Va-t-en guerre ou pacifistes ? L’année terrible dans le regard des écrivains

 Pascale Auditeau, La guerre de 1870 vue par les romanciers (1870-1914), L’Harmattan, 2022.

Pascale Auditeau, La guerre de 1870 vue par les romanciers (1870-1914), L’Harmattan, 2022.

Il est un fait sur lequel on continue à s’interroger : pourquoi la majorité des écrivains, contemporains de la Commune n’ont-ils pas mis cet événement au cœur de leurs romans ou nouvelles ? Et quand ils l’ont fait, c’est le plus souvent avec une hostilité hargneuse... L’une des réponses à cette question se trouve dans le livre de Pascale Auditeau, La guerre de 1870 vue par les romanciers, issu d’une thèse en littérature française. Dans le vaste corpus de textes publiés entre 1870 et 1914, le plus souvent d’abord dans la presse, la guerre franco-prussienne est là, partout, au cœur de la fiction ou en arrière-plan des romances. Ses horreurs, son absurdité traversent ces récits pour exalter le patriotisme, le nationalisme, ou au contraire promouvoir le pacifisme, ce que les « revanchistes » qualifiaient de « défaitisme ». Ces romans reflètent les contradictions à l’œuvre dans la société, qui traversèrent aussi les communards.  Pour les nationalistes, les soldats deviennent les héros de la « grande aventure de la guerre ». Ainsi, chez Gustave Aimard ou Alexandre Brot, au fil de leurs abondants écrits publiés en feuilleton dans les journaux avant de devenir des livres, les espions, les complots, les frères ennemis pullulent et invitent à la revanche sur l’héréditaire ennemi prussien. Ces romanciers-là n’ont cependant pas laissé une marque inspirante dans la littérature. Mais, malheureusement, ils ont conquis les esprits.

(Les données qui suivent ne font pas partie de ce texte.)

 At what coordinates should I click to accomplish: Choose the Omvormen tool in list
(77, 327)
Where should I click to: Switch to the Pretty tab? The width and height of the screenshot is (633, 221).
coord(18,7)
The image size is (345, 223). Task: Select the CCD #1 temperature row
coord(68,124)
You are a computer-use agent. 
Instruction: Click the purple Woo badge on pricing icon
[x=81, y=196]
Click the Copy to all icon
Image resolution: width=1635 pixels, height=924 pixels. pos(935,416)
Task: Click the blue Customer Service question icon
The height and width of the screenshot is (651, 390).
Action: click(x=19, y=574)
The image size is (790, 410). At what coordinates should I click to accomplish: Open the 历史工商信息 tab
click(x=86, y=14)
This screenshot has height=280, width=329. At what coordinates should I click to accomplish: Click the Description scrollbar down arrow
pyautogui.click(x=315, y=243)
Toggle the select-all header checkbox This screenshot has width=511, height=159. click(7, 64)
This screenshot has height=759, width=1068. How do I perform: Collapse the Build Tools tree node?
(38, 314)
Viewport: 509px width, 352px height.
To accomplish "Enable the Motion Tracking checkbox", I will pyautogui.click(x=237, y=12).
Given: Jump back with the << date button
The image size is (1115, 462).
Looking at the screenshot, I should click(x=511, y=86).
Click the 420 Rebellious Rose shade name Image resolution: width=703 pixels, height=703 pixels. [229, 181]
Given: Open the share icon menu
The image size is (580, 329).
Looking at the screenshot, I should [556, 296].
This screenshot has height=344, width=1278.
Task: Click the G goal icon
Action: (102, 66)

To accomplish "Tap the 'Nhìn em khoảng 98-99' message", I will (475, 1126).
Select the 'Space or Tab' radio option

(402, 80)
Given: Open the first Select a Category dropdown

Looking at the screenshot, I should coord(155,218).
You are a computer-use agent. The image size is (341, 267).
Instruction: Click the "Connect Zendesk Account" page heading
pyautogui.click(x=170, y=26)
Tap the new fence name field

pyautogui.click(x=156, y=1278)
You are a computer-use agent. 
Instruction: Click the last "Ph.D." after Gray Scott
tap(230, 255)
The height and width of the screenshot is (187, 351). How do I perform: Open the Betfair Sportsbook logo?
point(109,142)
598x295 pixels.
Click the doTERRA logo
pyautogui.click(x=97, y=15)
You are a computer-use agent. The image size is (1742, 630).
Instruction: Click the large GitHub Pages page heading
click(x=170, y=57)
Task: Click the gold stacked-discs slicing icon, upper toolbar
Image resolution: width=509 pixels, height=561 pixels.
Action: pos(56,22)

Les pacifistes, ceux qui ont décrit les horreurs de la guerre, les tourments de soldats engagés dans un conflit obscur entre puissants, déclenché par un empereur à bout de souffle, espéraient sans doute un « plus jamais ça ». Guy de Maupassant, Octave Mirbeau ou Georges Darien ont laissé une empreinte bien réelle dans le roman français. Mais leurs mots furent de bien faibles armes face à l’esprit de revanche qui conduisit à la Première guerre mondiale et ses millions de morts.

Sylvie Braibant

 

 

Justice !

Frédéric Borgella, Justice ! Par un officier d'artillerie de l'Armée de Paris, (1871), Éditions Le bas du pavé, 2022.

Frédéric Borgella, Justice ! Par un officier d'artillerie de l'Armée de Paris, (1871), Éditions Le bas du pavé, 2022.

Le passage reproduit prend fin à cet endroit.